The church body has two seminaries established for the training of pastors, Concordia Lutheran Theological Seminary in St. Catharines, Ontario (opened 1976), and Concordia Lutheran Seminary in Edmonton, Alberta (opened 1984).

Concordia University of Edmonton is an independent university in Edmonton established by the Lutheran Church – Missouri Synod in 1921 to train Lutheran pastors. It became an auxiliary of LCC in 1988 and remained so until 2010. Concordia provided training programs for church workers until their suspension in 2015. Concordia as of November 2015 is no longer Lutheran in its outlook or affiliations. In the mid-20th century, health care initiatives also grew with the establishment of auxiliary hospitals and senior citizens' homes under LCC auspices, as well as military and prison chaplaincies.
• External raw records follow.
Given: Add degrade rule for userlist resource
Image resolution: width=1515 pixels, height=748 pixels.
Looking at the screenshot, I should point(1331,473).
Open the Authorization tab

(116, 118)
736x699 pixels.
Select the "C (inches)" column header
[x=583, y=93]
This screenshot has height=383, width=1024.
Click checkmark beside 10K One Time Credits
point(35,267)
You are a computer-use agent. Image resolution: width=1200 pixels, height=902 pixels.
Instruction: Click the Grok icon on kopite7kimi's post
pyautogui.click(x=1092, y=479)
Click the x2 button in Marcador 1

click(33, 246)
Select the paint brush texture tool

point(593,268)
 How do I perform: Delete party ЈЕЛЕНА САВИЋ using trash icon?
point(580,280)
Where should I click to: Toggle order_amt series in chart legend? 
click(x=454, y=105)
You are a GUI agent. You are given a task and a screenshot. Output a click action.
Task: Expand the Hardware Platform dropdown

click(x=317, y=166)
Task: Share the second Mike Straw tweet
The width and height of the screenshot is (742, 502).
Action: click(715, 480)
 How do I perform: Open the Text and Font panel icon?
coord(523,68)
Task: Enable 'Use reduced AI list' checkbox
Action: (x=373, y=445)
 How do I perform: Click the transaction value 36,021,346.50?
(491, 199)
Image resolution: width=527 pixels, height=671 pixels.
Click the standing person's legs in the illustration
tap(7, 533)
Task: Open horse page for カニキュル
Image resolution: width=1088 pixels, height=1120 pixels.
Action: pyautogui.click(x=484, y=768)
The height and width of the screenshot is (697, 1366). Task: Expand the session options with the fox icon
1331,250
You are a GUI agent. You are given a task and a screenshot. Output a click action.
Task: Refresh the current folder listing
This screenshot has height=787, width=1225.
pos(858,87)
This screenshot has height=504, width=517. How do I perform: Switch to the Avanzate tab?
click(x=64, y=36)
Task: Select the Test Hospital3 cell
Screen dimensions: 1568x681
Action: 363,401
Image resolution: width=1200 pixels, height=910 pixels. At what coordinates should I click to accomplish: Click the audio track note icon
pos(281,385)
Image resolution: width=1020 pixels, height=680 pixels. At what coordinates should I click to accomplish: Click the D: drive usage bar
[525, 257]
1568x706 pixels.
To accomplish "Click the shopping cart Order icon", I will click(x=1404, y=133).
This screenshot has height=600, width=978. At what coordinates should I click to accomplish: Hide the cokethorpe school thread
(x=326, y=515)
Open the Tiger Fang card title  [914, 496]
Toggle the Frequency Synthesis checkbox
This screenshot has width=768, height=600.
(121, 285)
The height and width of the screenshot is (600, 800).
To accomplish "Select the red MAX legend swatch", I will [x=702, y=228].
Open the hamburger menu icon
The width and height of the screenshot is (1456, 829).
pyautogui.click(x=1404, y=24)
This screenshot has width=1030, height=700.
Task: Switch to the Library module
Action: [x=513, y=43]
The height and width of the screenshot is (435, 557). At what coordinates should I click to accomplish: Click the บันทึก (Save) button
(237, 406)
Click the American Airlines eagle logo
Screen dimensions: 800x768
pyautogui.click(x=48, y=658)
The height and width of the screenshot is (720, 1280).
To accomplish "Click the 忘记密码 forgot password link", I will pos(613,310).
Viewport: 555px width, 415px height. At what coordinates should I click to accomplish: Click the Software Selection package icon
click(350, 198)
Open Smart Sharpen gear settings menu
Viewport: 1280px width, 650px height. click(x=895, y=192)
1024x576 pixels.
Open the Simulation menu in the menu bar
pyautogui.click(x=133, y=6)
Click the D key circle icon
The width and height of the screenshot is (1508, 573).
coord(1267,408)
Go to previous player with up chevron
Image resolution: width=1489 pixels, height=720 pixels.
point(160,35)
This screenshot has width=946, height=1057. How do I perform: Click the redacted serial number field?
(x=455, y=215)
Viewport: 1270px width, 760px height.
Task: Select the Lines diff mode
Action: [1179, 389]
The official archive of Lutheran Church – Canada, the underlying districts, and auxiliaries was the Lutheran Historical Institute, Edmonton. It closed in August 2015 after Concordia University of Edmonton and the Alberta British Columbia District of the LCC refused to provide funding. This occurred due to administrative and financial irregularities within Lutheran entities.

LCC is involved with foreign missions in Nicaragua, where work begun in 1997, which resulted in the founding of the Lutheran Church Synod of Nicaragua (Iglesia Luterana Sinodo de Nicaragua) in 2008; southeast Asia, where it assists in providing theological education for future pastors in Thailand and Cambodia; Venezuela; and Ukraine, where it partners with the Synod of Evangelical Lutheran Churches of Ukraine in the training of pastors at Concordia Seminary in Usatovo (near Odesa) in the southern part of the country.